Here's the prisoner, sir.


I've been investigating your case.

Ordinarily I'd turn this sort of

thing over to a court-martial,

but in this instance

you hold a well-earned Silver Star,

your record till now has been excellent,

and you've shown

definite qualities of leadership.

You know, I was gonna recommend

you for a battlefield commission.

Why'd you do it, Gifford?

I think you lost control of yourself.

That can happen,

especially with men who've been

out here for a long time.

Is that it?

Off the record, you're

good for ten years in

Leavenworth and a

dishonorable discharge.

Yes, sir.

But on the record,

tell you what I've decided.

I can't have you in this area.

It's bad for discipline, bad for morale.

We've got a company posted up

in the hills:
George Company.

They're in a very isolated area.

Half the time the road up there

is cut off by the enemy.

Can't even use field phones.

Have to contact 'em on radio.

I've spoken to

the Second Battalion commander.

We're reassigning you to George.

Lieutenant. Turn this man over

to the driver from George Company.

Yes, sir.

Don't give him this

until you're out of the area.


Go ahead and shoot somebody

if you feel like it. I don't care.

Anybody but me.

- My name's Willie Crawford.

- Sam Gifford.

How come you got transferred

to George?

It was that or Leavenworth.

Shoulda took Leavenworth.

Taste of tobacco juice?


Always does.

What'd they get you for?

Assaulting an officer

under combat circumstances.

For a fact? Hurt him bad?

Nearly killed him.

Shoulda shot him.

You'da been sure of killin' him.

That's George Company's sector there.

On most of them hills

we got outposts.

Down there, that's

our company headquarters.

That's where Waco is.

Get the lead out, Willie.

Send that mallethead in here.

- Yes, sir.

- What was that?

I mean, yes, Waco.

I'm bringin' him.

I didn't say bring him.

I said send him!

Yes, Waco. Get in there.

That's the captain.

Put your rifle down right there,


I said put the rifle down.

Give me the papers.

And Swanson? Go and tell that mallethead

he's not gonna drive the jeep anymore.

He knows what I said

about calling me sir.

I don't say anything

a second time.

Who do you want

driving it, Waco?

That's my worry. Just

go do what I told you.

I've heard about you, Gifford.

First you go get yourself a Silver Star,

then you get busted to private.

- Oh, it's a rough war, ain't it?

- Yes, sir.

Didn't you hear what I said

about calling me sir?

- I'm sorry... Waco.

- All right.

I don't want snipers takin' potshots at me

every time one of you guys call me sir.

You hit an officer under combat conditions.
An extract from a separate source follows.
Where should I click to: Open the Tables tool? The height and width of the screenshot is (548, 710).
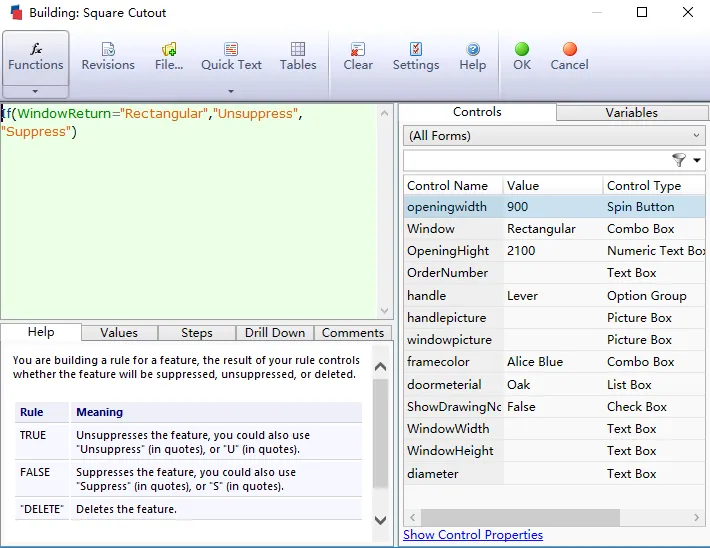(298, 57)
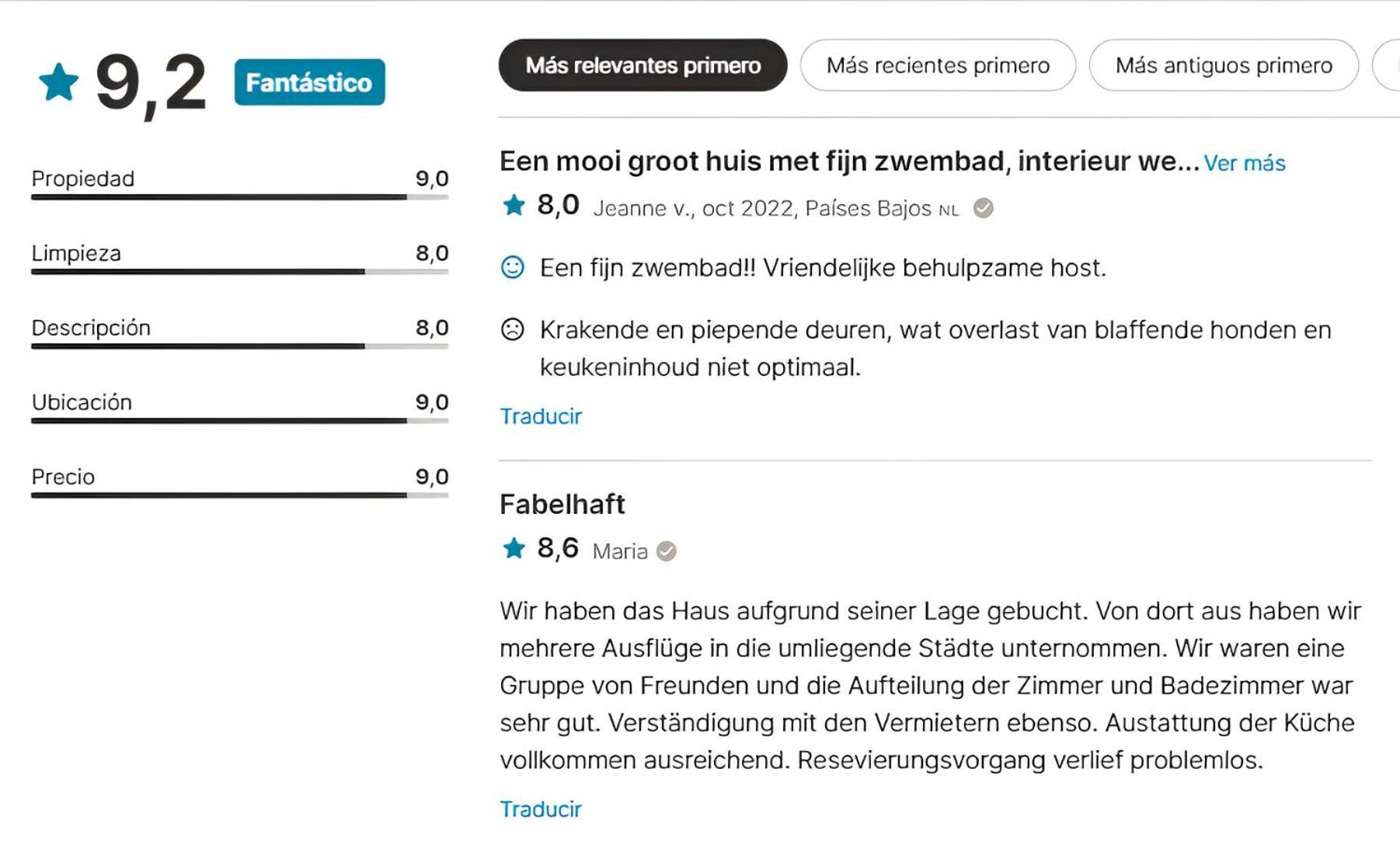This screenshot has height=848, width=1400.
Task: Click the Precio rating bar
Action: 239,495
What was his rank, captain or what?

- Lieutenant.

- Oh, lieutenant.

Shoulda killed him.

I was trying to.

Samuel F. Gifford.

- What's the "F" stand for?

- Francis, sir.

- I mean, Waco.

- That's better.

You know, I got a sister

named Frances.

Hey, Millard. Frances

is a girl's name, ain't it?

Yeah. You got a girl's name,



- You know anything about radio procedure?

- Yes, Waco.

OK, you're my radio operator.

You'll work right over there till I

get tired of lookin' at your kisser.

Oh, another thing, Gifford.

You ain't gonna hit me. If you do,

you'll never hit anybody again.

You hear me?

Hey, this is real stuff.

Just gimme this chick's number, boy,

and when I get state...

Give me that picture!


Let's see the picture, Gifford.

Let's see it.

I want the picture!

Hold it!

What's this about a picture? You sound

like a bunch of stinkin' schoolgirls.

He's got a picture we want to see.

- A picture of what?

- My wife.

What? Oh, your wife.

You guys got nothing better on your minds

than to think about another guy's wife?

All right, Francis.

Let me have the picture.

Come on, come on.

Let me have the picture.

I ain't gonna look at it.

You got a pretty wife, Gifford?

I got a pretty wife.

About the prettiest wife in Waco,


I'll bet she's runnin' around

with more guys than you can count.

- Oh, Waco, don't start that again.

- Shut up!

Now, I don't like no bad blood

around headquarters.

All right, Francis, get out of here.

Go find yourself a hole to live in.

Hey, you know what

you've done now, don't you?

You've got him started, and it'll take us

all night to get him calmed down.

He respects a man's wife.

He don't respect nothin'.

And Waco ain't married.

Get goin', Gifford.

You heard Waco.


Thought for a while you'd

took up with 'em.

- Chaw?

- No.

Ought to be goin' on

outpost pretty soon.

Is that better than this?

It's away from Waco.

Hi, Little Joe.

This here's a new replacement.

Sam Gifford's his name.

I heard. How'd you like Waco, Sam?

I didn't.

Figures. Waco's a sick man.

Sometimes I wonder how long it's

going to take the Inspector General

to find out what's going on up here.

50 years.

Miles is nobody's fool.

He's gonna wise up to Waco one day.

- How come they transferred you here, Sam?

- Hit an officer.

You fellas can think

of more ways to get in trouble.

They sure can, Lieutenant.

You're a lieutenant?

That's what it says on the paper.

You National Guard, volunteer or draftee?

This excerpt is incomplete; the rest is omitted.